Organisationswissenschaftler: Darum scheitern Klimagipfel

Organisationswissenschaftler: Darum scheitern Klimagipfel

Die COP 25 in Madrid ist gescheitert. Organisationswissenschaftler Clemens Rüling erklärt, warum auf den Klimakonferenzen seit 20 Jahren zu wenig passiert und warum Greta Thunberg und Alexander Van der Bellen Hoffnung geben.

Obwohl die Klimakatastrophe droht, konnten sich die Staaten bei der COP 25 in Madrid erneut nicht auf gemeinsame Schritte einigen. Haben solche Mega-Events überhaupt einen Sinn? Organisationswissenschaftler Clemens Rüling hat zu den Konferenzen geforscht. Er sagt: „Für nicht zum Handeln bereite Teilnehmer wird es immer einfacher, Fortschritte zu torpedieren. Man kann an allen Ecken und Enden bremsen.“ Greta Thunbergs Auftritt und Reden wie die von Alexander Van der Bellen, könnten aber etwas verändern. Es braucht großen öffentlichen Druck auf die Politik.

 

MOMENT: Noch nie wurde eine UN-Klimakonferenz so weit verlängert wie die in Madrid: 40 Stunden länger als geplant rangen die Verhandler miteinander. Die Bilanz schaut dürftig aus. War das zu erwarten?

__BEREITGESTELLTE ANGABEN__.
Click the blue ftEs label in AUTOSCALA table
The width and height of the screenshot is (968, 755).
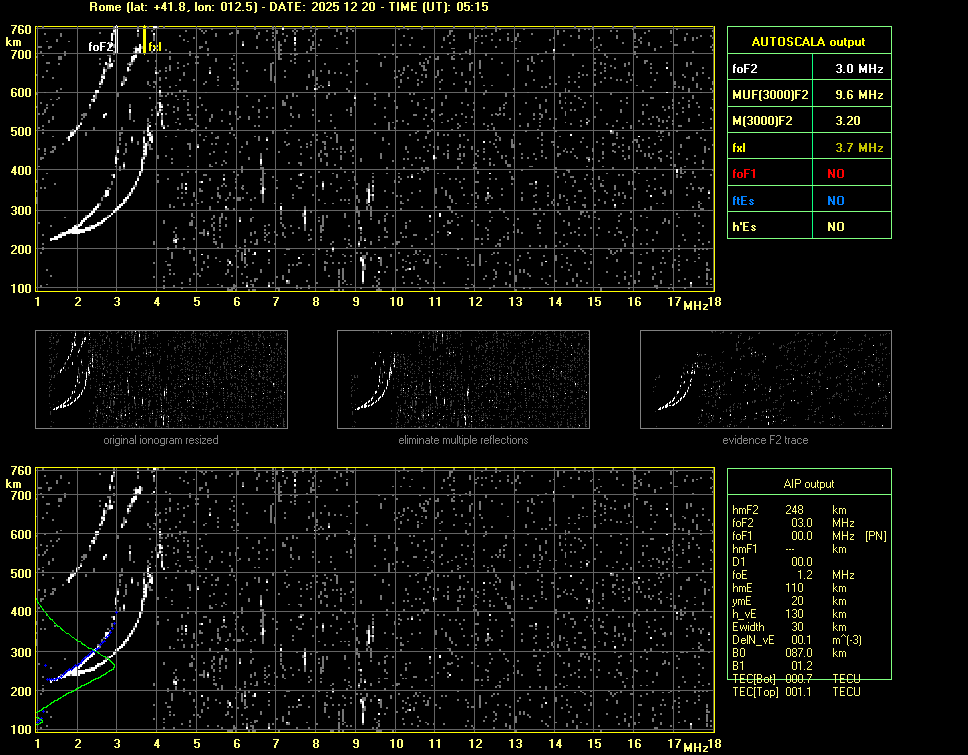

__IHRE AUFGABEN__.
• a. Um wie viele Stunden wurde die Klimakonferenz in Madrid laut dem Textauszug über gescheiterte Klimagipfel verlängert?
• b. Übersetzen Sie diesen Satz aus dem Textauszug ins Englische: „Obwohl die Klimakatastrophe droht, konnten sich die Staaten bei der COP 25 in Madrid erneut nicht auf gemeinsame Schritte einigen.“
• c. Führen Sie den Textauszug über gescheiterte Klimagipfel im Anschluss an seinen letzten Satz weiter.

__ERGEBNISSE JE AUFGABE__.
• a. Um 40 Stunden.

• b. Although climate catastrophe looms, the states at COP 25 in Madrid once again failed to agree on joint steps.

• c.
Clemens Rüling: Ja und nein! Man muss grundsätzlich fragen, was diese großen Konferenzen überhaupt erreichen können. Der Klimawandel unterscheidet sich von vielen anderen Umweltthemen, bei denen man sich auf klare internationale Regeln einigen konnte, wie beim Verbot von FCKW oder dem Insektizid DDT. Da ging es darum, einzelne Substanzen zu verbieten und vom Markt zu nehmen. Beim Klimawandel hakt es schon an der Natur des Problems selbst: Man kann ihn nicht einfach stoppen. Der Klimawandel ist eingebunden in das alltägliche Verhalten der einzelnen Menschen. Letztlich geht es darum, am Alltagsverhalten und dem Konsum von Milliarden Menschen etwas zu ändern.

 

MOMENT: Aber die Regierungen können viel stärker als der Einzelne Änderungen anstoßen, beispielsweise, indem sie es belohnen, weniger CO2 auszustoßen. Sie müssten sich aber darauf einigen und das ist wieder nicht passiert.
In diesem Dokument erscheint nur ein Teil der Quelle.